O Superior Tribunal de Justiça (STJ) pacificou o entendimento de que a alíquota zero de PIS/Cofins na importação de aeronaves deve ser aplicada desde a entrada em vigor da Lei 10.925/2004. A decisão encerra controvérsias sobre a necessidade de regulamentação por decreto para que o benefício fiscal fosse efetivado.
Entenda a decisão sobre a alíquota zero de PIS/Cofins na importação de aeronaves
A controvérsia jurídica girava em torno da eficácia da norma instituída pela Lei 10.925/2004. O Fisco defendia que o benefício fiscal de alíquota zero apenas produziria efeitos a partir da publicação de um decreto regulamentador posterior. Contudo, o STJ concluiu que a lei, ao tratar de matéria tributária, possui eficácia plena e imediata para conceder o benefício.
Para os ministros, o Poder Executivo não poderia restringir um direito garantido por lei federal através de um ato infralegal. Dessa forma, a exigência de regulamentação não deveria servir como entrave para o gozo da desoneração pelos contribuintes desde a publicação do diploma legal.
Impactos práticos da decisão para o setor aéreo
A decisão do STJ traz segurança jurídica para empresas do setor aéreo e importadores. O impacto direto é a validação do direito à desoneração tributária para operações realizadas no período compreendido entre a vigência da lei e a edição do decreto correspondente.
- Recuperação de créditos: Contribuintes que recolheram indevidamente o tributo no período podem buscar a restituição ou compensação dos valores pagos.

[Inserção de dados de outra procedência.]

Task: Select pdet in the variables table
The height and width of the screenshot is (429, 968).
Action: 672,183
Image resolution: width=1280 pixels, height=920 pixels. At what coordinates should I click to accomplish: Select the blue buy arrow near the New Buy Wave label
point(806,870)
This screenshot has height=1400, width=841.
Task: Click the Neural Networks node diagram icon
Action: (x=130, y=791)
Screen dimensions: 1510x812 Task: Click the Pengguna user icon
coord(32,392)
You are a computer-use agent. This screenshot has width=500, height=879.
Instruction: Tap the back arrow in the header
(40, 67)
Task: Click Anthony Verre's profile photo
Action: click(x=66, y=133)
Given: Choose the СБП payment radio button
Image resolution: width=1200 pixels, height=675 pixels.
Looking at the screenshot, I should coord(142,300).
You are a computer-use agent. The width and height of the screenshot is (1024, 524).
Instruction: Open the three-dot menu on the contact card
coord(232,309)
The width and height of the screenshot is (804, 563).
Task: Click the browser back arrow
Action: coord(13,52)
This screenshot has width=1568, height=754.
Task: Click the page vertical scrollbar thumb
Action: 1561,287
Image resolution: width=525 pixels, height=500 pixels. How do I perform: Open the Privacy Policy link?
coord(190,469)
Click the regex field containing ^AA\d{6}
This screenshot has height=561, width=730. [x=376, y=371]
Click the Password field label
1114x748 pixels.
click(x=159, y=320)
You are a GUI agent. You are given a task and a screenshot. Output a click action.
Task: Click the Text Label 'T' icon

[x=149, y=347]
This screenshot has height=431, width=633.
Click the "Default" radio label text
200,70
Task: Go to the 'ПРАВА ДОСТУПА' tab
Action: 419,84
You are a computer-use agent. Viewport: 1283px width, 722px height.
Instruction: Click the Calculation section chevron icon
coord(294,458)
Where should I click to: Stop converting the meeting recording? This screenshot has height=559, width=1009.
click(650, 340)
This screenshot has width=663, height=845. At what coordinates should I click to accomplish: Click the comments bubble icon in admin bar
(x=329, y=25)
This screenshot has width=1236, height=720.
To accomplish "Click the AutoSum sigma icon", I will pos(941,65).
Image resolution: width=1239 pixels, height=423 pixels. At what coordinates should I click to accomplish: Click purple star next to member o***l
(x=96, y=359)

- Segurança Jurídica: A tese firmada reduz a margem para autuações fiscais baseadas na ausência de regulamentação por decreto.
- Redução de custos: O entendimento reforça a política de desoneração voltada ao fomento da aviação nacional e ao estímulo da renovação de frota.
O que muda com o entendimento do STJ?
Na prática, a decisão afasta a tese de que a eficácia de benefícios fiscais estaria sempre condicionada a atos administrativos de regulamentação. O Judiciário reafirma a primazia da lei no ordenamento jurídico brasileiro. Para os contribuintes, o passo seguinte consiste em analisar cada caso concreto para verificar a viabilidade de revisão de débitos ou demandas de restituição junto à Receita Federal.
É fundamental que as empresas do segmento realizem uma auditoria fiscal criteriosa, considerando o prazo prescricional para o pleito de créditos tributários decorrentes dessa interpretação.